TASK DETAILS: Only a number is wanted here: the count of lines in the entries below that include the word "Given".
* * * *
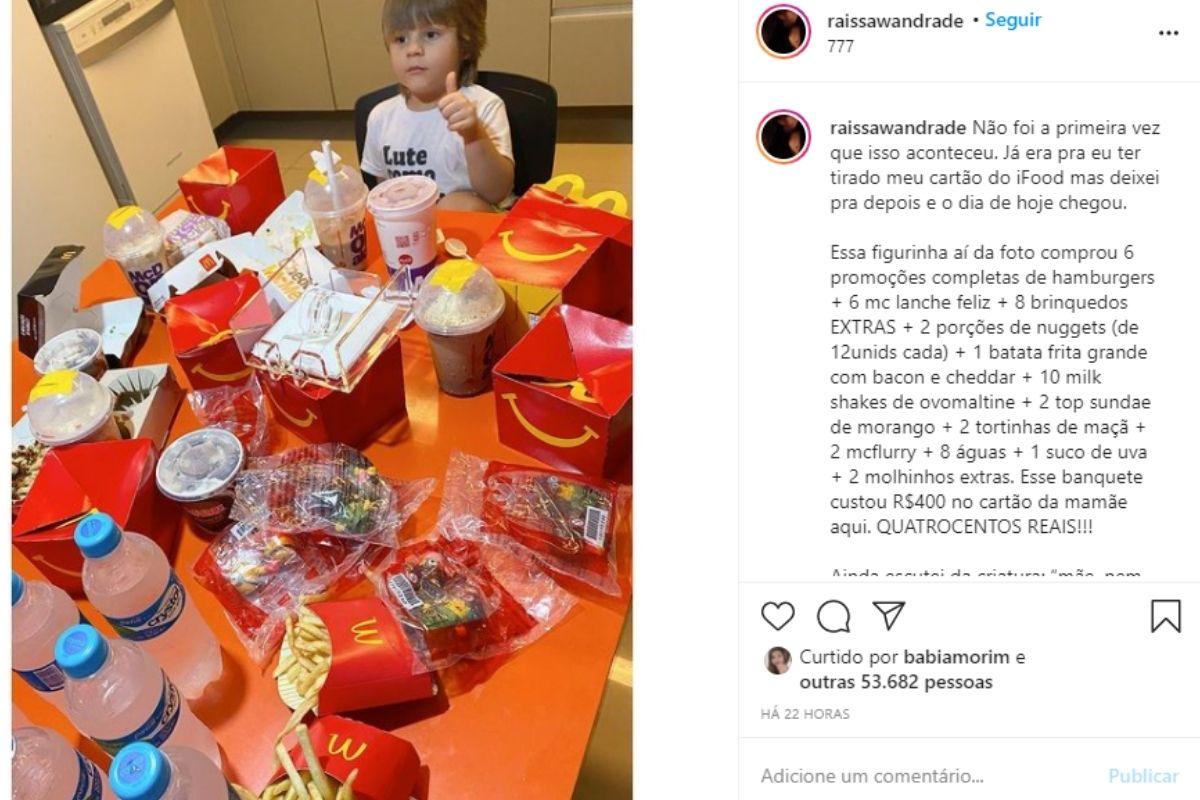Screen dimensions: 1200x800
Task: Open the HÁ 22 HORAS timestamp
Action: [x=805, y=714]
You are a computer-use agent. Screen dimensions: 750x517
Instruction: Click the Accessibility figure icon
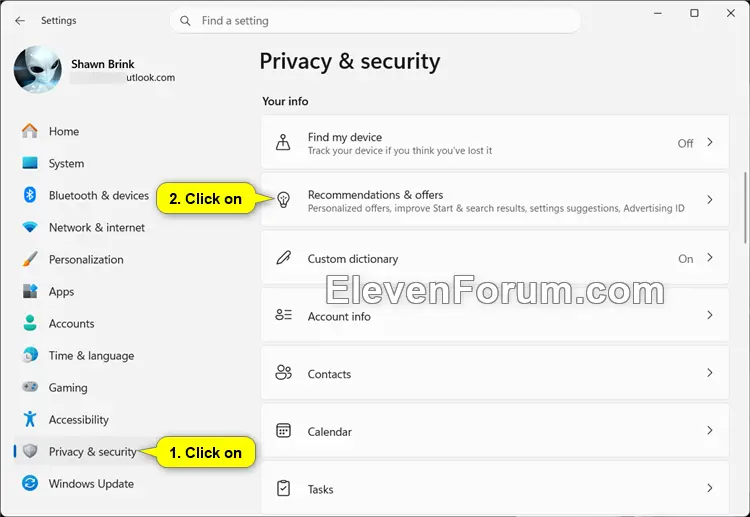tap(30, 418)
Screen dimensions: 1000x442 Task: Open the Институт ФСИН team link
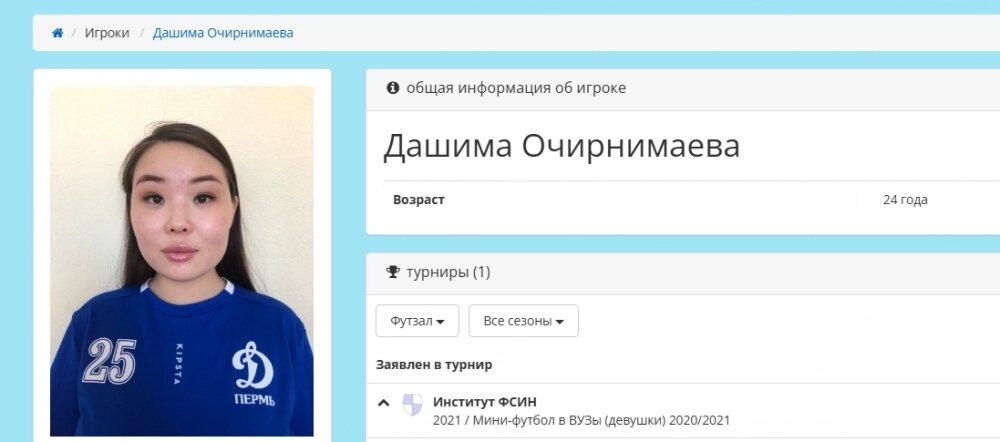[485, 402]
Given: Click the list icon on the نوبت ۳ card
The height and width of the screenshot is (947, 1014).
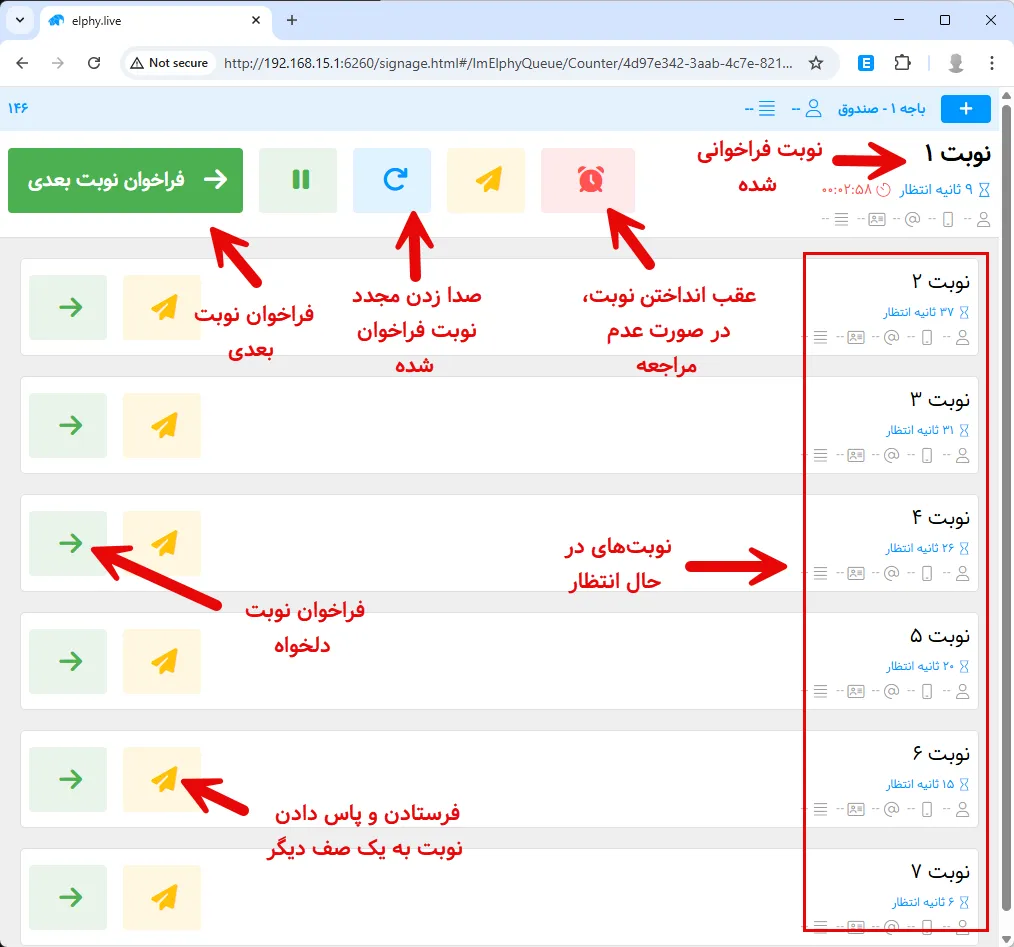Looking at the screenshot, I should pos(819,455).
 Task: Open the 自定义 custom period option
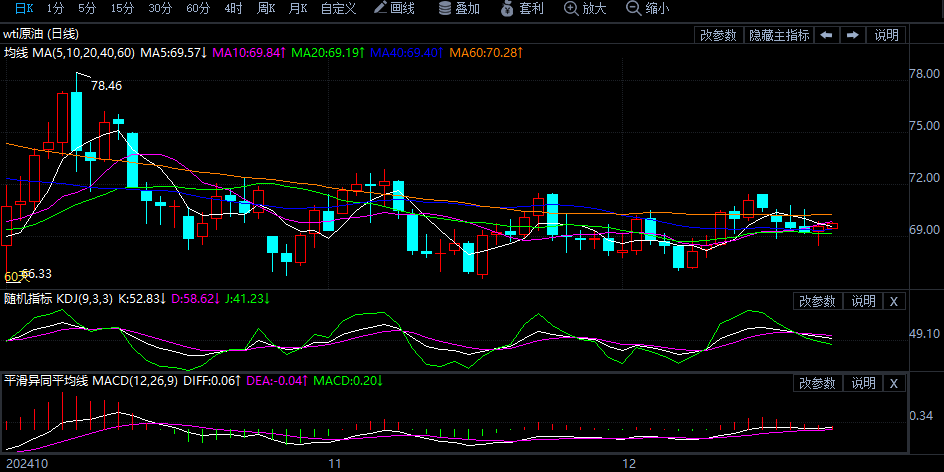click(x=338, y=9)
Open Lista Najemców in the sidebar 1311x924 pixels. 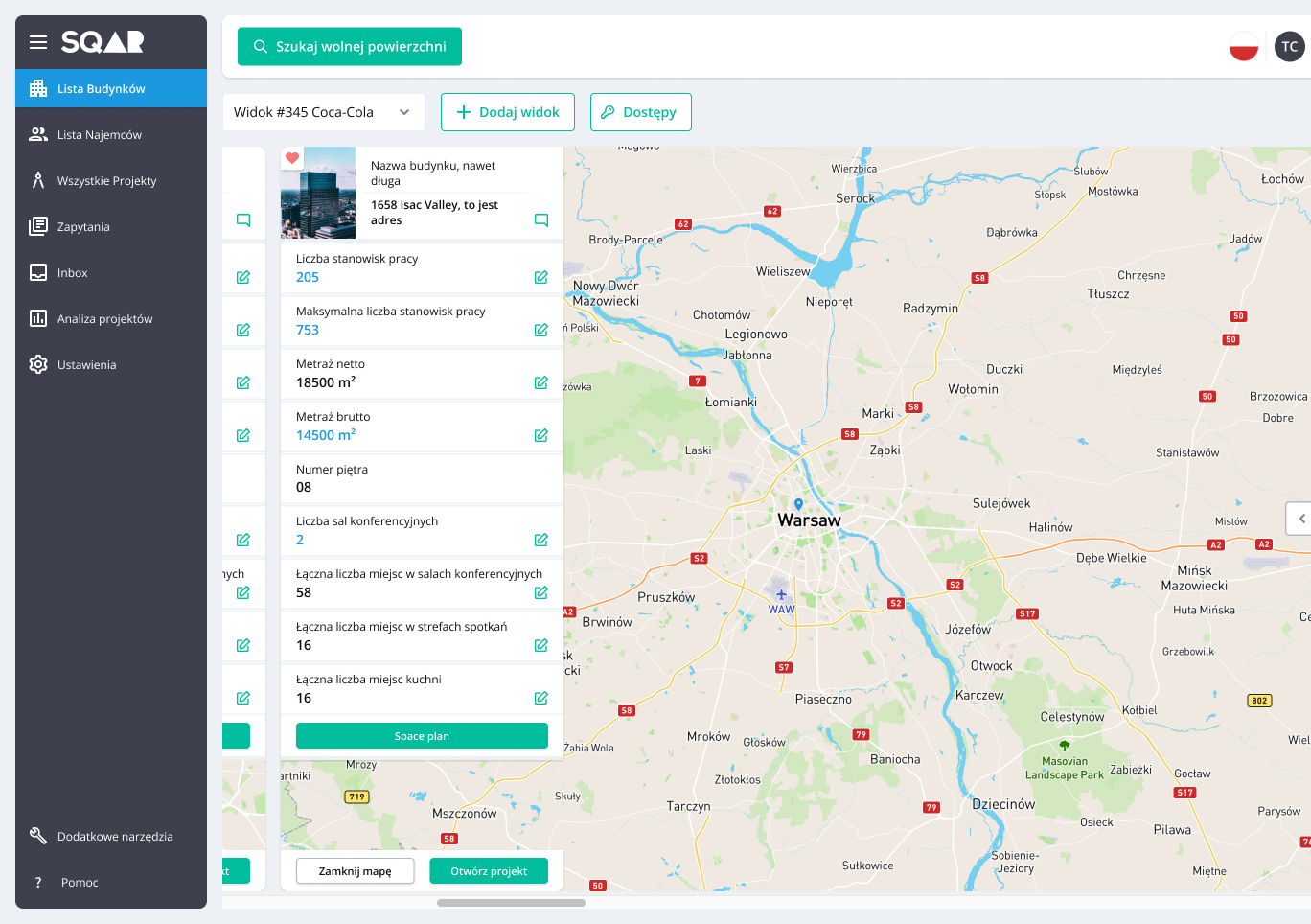point(100,135)
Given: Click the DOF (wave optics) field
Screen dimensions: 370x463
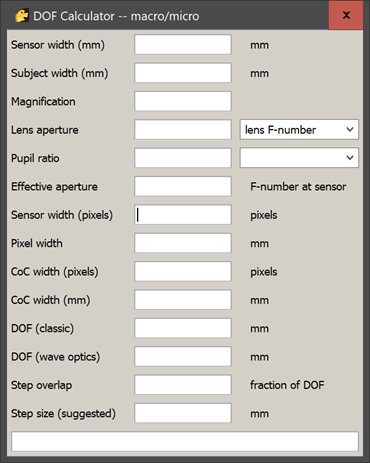Looking at the screenshot, I should click(x=183, y=356).
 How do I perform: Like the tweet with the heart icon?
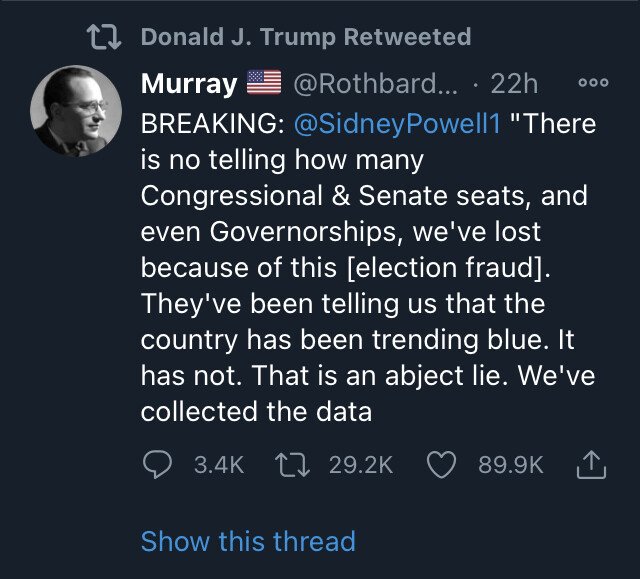[x=441, y=464]
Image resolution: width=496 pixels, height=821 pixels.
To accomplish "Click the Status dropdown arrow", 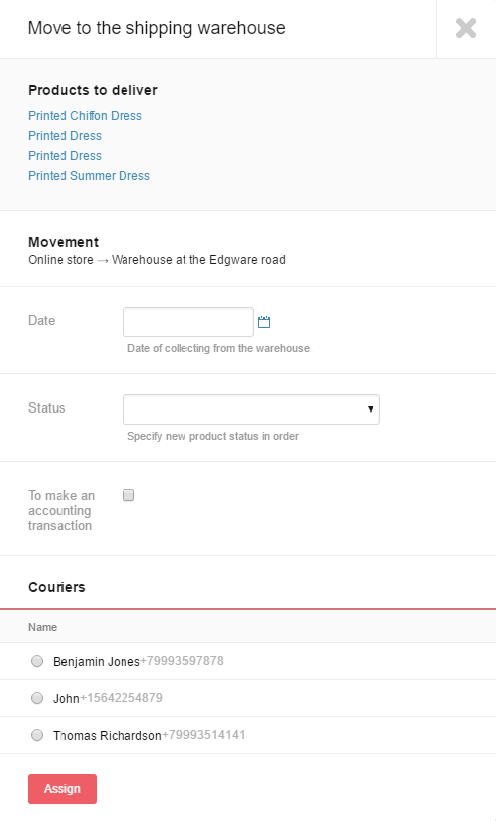I will click(x=370, y=409).
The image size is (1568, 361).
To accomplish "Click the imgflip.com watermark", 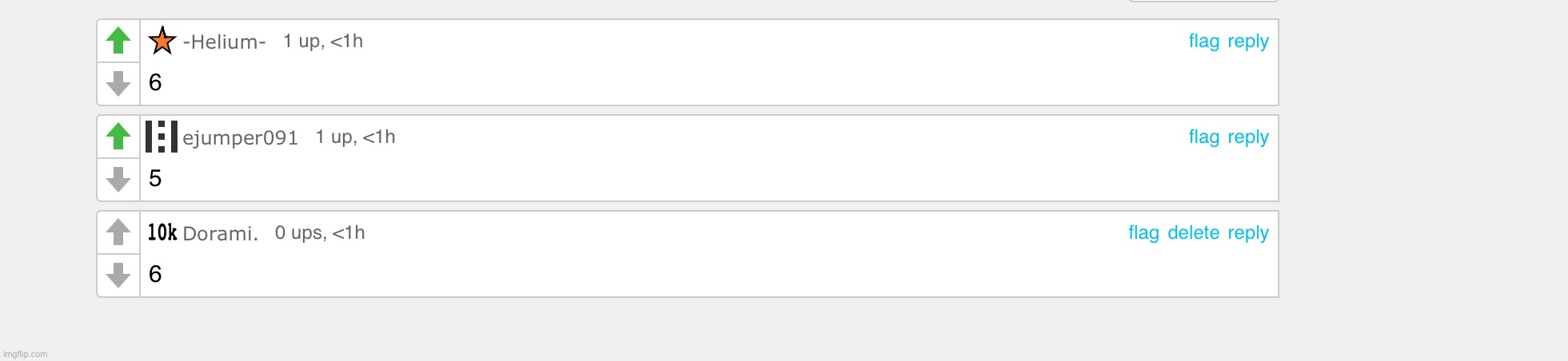I will (x=26, y=354).
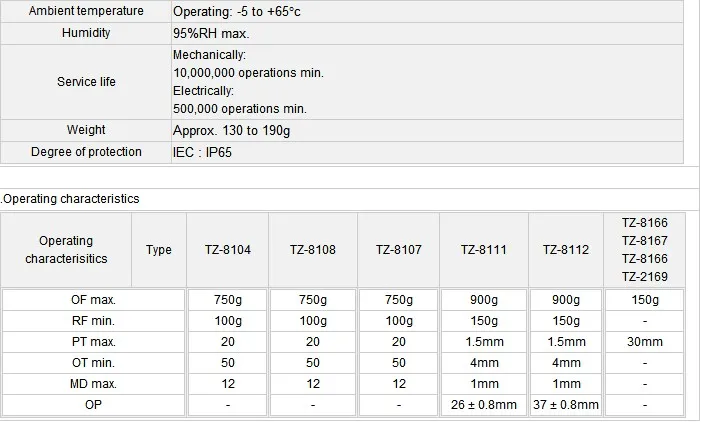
* * * *
ANSWER: 2